Excess seems to be the trend at the moment. How long will it last? Well, everyone needs a salad eventually. Spanish restaurant Evuna, which has been a fixture on Deansgate for many years, will venture into the Northern Quarter later this year too. Personally, I’d like to see a real Basque pintxos bar come to Manchester – inventive table top snacks and beer is a winning combination. Cool new bars such as Terrace, Kosmonaut and The Blue Pig have joined established NQ favourites such as Common, Trof, The Castle, Port Street Beer House and Black Dog Ballroom. The real ale scene has really filtered through the Northern Quarter too, finding a younger audience. Older types know that pubs like The Marble Arch, The Angel, The Mark Addy and the Briton’s Protection have been doing it for much longer though. But the boho NQ neighbourhood is almost at capacity for bars now, which has led to a mini-revival in other parts of the city as operators clamour for space.
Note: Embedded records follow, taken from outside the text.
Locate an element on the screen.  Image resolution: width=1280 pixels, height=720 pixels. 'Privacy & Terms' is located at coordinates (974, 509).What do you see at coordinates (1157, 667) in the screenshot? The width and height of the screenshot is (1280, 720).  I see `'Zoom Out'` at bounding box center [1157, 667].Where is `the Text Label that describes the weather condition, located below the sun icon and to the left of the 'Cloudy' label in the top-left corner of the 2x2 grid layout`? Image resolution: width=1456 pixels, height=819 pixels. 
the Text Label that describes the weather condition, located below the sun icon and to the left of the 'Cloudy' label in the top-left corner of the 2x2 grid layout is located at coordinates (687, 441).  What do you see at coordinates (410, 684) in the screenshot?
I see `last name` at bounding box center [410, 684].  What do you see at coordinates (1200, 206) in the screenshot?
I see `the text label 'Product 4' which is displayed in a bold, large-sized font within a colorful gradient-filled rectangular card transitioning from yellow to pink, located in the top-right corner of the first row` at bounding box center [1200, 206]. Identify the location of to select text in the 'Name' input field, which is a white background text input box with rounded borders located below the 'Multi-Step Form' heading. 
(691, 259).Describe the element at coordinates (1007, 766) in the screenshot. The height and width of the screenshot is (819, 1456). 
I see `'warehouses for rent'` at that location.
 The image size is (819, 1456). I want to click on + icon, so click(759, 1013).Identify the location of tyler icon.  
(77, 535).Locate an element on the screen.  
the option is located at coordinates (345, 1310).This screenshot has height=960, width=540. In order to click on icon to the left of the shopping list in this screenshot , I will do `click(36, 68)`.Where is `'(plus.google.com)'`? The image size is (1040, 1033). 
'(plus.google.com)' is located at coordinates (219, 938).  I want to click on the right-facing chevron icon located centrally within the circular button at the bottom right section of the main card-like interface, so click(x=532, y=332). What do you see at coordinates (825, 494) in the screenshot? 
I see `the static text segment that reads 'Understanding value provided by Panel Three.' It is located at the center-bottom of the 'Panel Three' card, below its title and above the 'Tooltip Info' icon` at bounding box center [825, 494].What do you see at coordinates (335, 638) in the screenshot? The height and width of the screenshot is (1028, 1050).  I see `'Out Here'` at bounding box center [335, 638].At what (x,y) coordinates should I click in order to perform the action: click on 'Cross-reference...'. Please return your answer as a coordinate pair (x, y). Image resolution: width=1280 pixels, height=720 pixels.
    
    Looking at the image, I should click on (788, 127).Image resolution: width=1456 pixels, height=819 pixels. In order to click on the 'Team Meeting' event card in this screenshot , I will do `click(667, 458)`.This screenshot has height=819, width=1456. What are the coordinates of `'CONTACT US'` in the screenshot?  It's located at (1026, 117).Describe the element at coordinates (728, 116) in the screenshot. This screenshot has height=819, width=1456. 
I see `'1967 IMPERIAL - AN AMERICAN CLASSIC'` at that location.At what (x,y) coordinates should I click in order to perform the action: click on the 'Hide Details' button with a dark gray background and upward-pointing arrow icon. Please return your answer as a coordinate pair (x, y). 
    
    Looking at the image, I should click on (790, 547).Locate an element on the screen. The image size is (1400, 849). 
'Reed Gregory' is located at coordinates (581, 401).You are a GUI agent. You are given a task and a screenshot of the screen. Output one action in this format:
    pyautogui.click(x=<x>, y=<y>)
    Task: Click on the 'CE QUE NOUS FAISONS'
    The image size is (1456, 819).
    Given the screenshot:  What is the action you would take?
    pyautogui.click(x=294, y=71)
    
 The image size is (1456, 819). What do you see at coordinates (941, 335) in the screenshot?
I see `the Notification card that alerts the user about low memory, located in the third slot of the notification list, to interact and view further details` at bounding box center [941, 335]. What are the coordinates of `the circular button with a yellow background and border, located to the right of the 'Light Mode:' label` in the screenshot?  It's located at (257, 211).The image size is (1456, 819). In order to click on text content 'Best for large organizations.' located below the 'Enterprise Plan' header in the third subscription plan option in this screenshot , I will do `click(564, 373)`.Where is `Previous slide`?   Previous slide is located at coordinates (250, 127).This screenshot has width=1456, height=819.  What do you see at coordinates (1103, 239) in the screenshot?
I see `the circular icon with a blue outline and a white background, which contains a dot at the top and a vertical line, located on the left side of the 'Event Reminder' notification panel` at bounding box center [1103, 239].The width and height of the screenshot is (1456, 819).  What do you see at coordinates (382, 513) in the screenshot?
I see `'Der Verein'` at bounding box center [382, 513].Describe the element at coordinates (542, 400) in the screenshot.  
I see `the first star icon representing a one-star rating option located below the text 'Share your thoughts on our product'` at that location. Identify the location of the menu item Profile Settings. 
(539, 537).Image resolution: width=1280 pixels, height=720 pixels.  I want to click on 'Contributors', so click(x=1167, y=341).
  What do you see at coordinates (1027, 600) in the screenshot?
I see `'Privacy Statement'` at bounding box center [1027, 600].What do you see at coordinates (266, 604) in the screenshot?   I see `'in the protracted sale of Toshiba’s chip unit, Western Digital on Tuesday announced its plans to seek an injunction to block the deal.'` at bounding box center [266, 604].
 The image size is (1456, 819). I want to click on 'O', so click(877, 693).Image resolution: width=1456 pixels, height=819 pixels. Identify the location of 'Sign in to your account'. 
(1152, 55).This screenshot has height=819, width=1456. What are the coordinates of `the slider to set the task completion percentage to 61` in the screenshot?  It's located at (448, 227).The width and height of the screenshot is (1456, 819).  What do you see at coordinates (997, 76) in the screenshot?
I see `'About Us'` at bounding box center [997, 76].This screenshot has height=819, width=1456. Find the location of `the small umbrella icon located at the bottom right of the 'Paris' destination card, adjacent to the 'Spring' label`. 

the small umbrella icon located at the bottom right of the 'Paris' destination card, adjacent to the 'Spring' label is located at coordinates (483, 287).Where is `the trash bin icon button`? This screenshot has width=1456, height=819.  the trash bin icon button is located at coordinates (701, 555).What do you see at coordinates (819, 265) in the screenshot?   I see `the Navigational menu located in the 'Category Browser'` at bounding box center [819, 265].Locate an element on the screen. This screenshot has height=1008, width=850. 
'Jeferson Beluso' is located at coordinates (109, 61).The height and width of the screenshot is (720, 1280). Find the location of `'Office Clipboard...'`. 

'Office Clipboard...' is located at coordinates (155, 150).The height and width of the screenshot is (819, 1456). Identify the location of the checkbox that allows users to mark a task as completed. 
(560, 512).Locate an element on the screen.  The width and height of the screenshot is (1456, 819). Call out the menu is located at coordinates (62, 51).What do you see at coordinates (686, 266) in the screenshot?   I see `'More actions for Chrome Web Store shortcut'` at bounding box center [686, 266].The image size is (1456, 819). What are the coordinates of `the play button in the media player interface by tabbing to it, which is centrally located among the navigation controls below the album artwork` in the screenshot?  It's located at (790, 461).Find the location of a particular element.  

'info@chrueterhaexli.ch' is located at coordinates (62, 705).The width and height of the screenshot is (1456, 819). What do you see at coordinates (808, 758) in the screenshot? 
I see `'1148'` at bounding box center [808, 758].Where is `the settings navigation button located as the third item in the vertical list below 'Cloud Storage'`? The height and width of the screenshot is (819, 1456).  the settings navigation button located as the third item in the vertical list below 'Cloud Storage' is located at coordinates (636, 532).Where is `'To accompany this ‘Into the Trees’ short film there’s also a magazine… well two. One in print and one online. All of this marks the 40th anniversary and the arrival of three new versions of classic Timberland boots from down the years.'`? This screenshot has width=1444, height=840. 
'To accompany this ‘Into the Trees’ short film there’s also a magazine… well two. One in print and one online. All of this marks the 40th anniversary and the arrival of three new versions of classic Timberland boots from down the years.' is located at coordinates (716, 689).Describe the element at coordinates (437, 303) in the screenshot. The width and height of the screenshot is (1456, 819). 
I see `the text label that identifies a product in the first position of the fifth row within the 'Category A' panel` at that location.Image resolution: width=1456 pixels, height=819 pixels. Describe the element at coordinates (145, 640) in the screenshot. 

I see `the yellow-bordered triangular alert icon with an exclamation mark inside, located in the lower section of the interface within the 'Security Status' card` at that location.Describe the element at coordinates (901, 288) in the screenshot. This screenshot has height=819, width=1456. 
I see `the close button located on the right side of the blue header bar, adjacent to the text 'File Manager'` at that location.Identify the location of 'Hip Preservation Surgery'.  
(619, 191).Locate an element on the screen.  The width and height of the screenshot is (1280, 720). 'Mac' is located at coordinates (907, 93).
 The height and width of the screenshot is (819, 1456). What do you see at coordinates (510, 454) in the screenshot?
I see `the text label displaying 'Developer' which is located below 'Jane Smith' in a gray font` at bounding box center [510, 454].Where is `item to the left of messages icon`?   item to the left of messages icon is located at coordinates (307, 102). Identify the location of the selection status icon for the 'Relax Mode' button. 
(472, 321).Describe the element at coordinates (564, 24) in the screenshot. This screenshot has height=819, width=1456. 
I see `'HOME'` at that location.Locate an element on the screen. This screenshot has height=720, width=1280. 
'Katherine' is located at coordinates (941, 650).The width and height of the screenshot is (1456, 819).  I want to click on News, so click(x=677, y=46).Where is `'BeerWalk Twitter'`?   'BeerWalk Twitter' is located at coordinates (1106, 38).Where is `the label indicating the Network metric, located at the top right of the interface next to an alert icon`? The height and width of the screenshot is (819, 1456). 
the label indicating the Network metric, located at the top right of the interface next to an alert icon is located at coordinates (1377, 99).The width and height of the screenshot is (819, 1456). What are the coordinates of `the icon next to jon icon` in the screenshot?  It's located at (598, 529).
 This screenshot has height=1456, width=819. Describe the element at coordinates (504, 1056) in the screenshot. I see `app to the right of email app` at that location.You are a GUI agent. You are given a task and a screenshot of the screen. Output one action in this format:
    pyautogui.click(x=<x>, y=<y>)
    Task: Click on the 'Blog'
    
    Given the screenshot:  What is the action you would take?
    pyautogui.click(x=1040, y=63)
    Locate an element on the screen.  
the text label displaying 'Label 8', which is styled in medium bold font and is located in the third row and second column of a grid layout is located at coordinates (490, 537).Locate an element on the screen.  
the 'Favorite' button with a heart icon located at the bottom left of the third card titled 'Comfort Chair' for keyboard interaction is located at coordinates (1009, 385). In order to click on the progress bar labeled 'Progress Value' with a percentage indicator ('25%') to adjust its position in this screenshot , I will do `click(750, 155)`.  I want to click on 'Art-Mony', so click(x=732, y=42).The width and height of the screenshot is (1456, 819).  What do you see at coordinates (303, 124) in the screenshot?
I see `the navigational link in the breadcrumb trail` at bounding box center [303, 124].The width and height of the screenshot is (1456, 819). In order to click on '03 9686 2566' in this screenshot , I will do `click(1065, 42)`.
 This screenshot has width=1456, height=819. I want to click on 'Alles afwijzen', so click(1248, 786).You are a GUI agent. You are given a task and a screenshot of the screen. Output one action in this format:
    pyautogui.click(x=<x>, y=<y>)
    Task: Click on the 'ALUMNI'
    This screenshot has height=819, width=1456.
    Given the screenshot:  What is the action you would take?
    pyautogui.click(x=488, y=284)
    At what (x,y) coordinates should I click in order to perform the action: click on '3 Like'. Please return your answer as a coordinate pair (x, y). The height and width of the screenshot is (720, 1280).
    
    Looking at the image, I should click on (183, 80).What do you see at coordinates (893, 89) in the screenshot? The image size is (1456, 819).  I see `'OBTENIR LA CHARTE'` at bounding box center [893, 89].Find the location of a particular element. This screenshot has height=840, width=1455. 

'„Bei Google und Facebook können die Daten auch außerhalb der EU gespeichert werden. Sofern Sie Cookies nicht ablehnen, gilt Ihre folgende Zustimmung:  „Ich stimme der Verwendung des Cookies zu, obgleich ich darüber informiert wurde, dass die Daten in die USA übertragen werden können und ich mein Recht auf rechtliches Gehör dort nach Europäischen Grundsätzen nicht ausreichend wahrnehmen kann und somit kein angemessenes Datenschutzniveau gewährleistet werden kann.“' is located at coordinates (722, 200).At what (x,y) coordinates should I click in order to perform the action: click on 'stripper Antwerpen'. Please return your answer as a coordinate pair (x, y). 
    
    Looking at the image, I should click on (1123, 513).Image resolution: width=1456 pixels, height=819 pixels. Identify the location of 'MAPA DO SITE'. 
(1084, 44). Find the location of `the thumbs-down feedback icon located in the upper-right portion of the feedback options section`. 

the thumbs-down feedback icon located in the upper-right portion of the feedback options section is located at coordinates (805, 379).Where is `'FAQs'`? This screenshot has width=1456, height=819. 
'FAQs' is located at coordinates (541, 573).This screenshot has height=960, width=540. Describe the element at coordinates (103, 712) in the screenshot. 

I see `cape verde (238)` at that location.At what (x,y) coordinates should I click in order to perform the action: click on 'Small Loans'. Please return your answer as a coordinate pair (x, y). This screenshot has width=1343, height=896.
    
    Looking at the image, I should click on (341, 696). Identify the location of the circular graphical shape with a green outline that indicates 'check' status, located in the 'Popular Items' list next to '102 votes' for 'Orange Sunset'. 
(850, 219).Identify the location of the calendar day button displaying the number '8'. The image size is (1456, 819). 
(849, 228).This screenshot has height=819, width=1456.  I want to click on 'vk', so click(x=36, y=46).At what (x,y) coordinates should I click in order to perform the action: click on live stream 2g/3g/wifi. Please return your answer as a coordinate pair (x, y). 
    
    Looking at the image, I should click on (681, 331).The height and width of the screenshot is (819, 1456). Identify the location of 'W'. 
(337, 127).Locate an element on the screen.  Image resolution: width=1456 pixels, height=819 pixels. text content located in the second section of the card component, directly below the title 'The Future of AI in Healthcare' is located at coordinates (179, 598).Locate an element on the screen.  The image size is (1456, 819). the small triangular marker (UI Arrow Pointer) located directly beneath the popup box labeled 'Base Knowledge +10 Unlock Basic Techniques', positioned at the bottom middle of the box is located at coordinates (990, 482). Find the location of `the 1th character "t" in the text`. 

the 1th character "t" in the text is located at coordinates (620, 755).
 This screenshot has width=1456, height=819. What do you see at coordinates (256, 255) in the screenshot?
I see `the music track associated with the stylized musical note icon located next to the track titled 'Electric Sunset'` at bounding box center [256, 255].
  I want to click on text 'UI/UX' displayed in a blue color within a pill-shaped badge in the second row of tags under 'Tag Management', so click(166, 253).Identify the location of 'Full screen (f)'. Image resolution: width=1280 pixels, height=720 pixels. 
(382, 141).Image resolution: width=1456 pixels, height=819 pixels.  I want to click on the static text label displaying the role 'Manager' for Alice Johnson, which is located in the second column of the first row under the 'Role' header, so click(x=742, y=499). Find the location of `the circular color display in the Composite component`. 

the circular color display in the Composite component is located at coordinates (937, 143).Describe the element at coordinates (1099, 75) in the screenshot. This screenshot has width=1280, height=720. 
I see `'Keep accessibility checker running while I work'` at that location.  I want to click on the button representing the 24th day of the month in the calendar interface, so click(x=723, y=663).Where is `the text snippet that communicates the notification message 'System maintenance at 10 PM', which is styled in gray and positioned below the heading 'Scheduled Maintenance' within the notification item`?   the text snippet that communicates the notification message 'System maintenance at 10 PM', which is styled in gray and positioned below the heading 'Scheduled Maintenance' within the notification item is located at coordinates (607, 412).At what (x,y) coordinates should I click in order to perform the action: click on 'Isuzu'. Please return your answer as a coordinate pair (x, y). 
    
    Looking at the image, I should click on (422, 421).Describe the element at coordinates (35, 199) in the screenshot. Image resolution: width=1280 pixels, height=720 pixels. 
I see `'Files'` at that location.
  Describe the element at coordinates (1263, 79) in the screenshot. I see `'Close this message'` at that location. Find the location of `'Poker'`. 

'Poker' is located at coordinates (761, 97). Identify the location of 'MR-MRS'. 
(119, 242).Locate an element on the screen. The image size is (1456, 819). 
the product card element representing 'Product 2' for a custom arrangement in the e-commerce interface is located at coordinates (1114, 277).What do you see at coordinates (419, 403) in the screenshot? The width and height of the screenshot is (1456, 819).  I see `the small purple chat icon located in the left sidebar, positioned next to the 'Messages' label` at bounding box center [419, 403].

A cluster of fine new bars has emerged around Oxford Road Station – Gorilla, Black Dog Ballroom and Whim Wham Café have all added to the mix – and Peter Street has gone from a parade of boarded up units to an impressive array of drinking options opposite The Midland and the five-star Radisson Blu Edwardian, as Brewdog, Revolution Di Cuba and Trof breathe new life into a street that had looked bereft on one side for a number of years. You won’t struggle to find a cocktail in the city either, as the tiki scene continues to flourish and flare. Hula, The Liar’s Club and Corridor are all great for late night concoctions and morning-after hangovers. Why is the bar scene so active? Well, we all like a drink when times are tough, but the city’s 80,000 students probably help on that front too. Canal Street continues to evolve as a vibrant evening destination, with the pick of the bunch being The Molly House. A real ale pub in the Gay Village? Trust me, it works. And if you want to see it all from high up, the recently refurbished Cloud 23 in the Deansgate Hilton is your best bet.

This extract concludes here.